Johan Commelin (Jan 14 2021 at 21:54):
Sebastien Gouezel said:
Yes, it is adding
hyp1to the instance cache (note thatirreducibleis a class!)
I guess maybe this shouldn't be a class...
Sebastien Gouezel (Jan 14 2021 at 21:56):
Even if it were not a class, the rfl problem above would show up whenever you would want to use the field structure on an adjoin_root type.
Sebastien Gouezel (Jan 14 2021 at 21:57):
I wonder if it's an instance of the performance problem of old type structure (against which Leo has warned us strongly) or if we can do something to improve the situation.

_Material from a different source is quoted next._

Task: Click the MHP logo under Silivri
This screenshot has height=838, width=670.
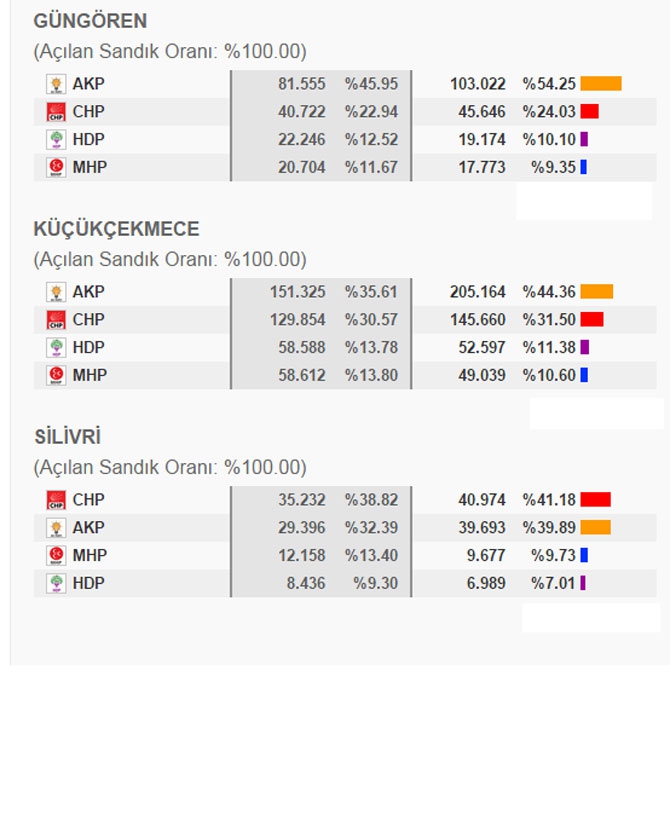Action: [x=55, y=556]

Sebastien Gouezel (Jan 14 2021 at 22:07):
A work-around to prevent expansion of structures too far is to add the line
attribute [irreducible] ideal.quotient.comm_ring
(or maybe local attribute) before your statement. On my computer, the elaboration time for the lemma goes from 18s to 3s. Still long, but much more manageable.
Sebastien Gouezel (Jan 15 2021 at 08:27):
This issue is really frightening me, as this is not a typeclass search issue. I have already asked this before, and I know @Mario Carneiro is not enthusiastic about the idea, but let me ask it again (since in any case we will need to redesign a little bit the algebraic hierarchy in Lean 4 since it does not support old style structures directly).
What about having classes that contain the data (zero, one, add, sub, neg, mul, and so on), and then classes taking the first ones as parameters, being Prop-valued (so that defeqness would be automatic) and asserting that the data is well behaved (defining a ring, a field, and so on). One thing to avoid would be having one class for each data (because it would lead to everything depending on a lot of parameters, and create blow-up when defining products for instance), but what about having classes HasZeroOneAddSubNegMul and all the natural variations (there wouldn't be that many, and we would set them up and their inheritance properties by hand -- this one would just be extends HasZero HasOne HasAdd HasSub HasNeg HasMul, and we would record an instance from HasZeroOneAddSubNegMul to HasZeroOneAddMul for example, and even to HasZero since looping is not a problem in Lean 4) and then Ring would take as an instance parameter HasZeroOneAddSubNegMul, while semiring would take HasZeroOneAddMul.
I have the impression that it would solve all the long rfl problems, and all the diamond issues in the algebraic hierarchy, at a minimal cost. Of course, for this to be usable we would need the syntax [[Ring R]] that declares automatically an instance of HasZeroOneAddSubNegMul R if none can be found, to keep things transparent for the user.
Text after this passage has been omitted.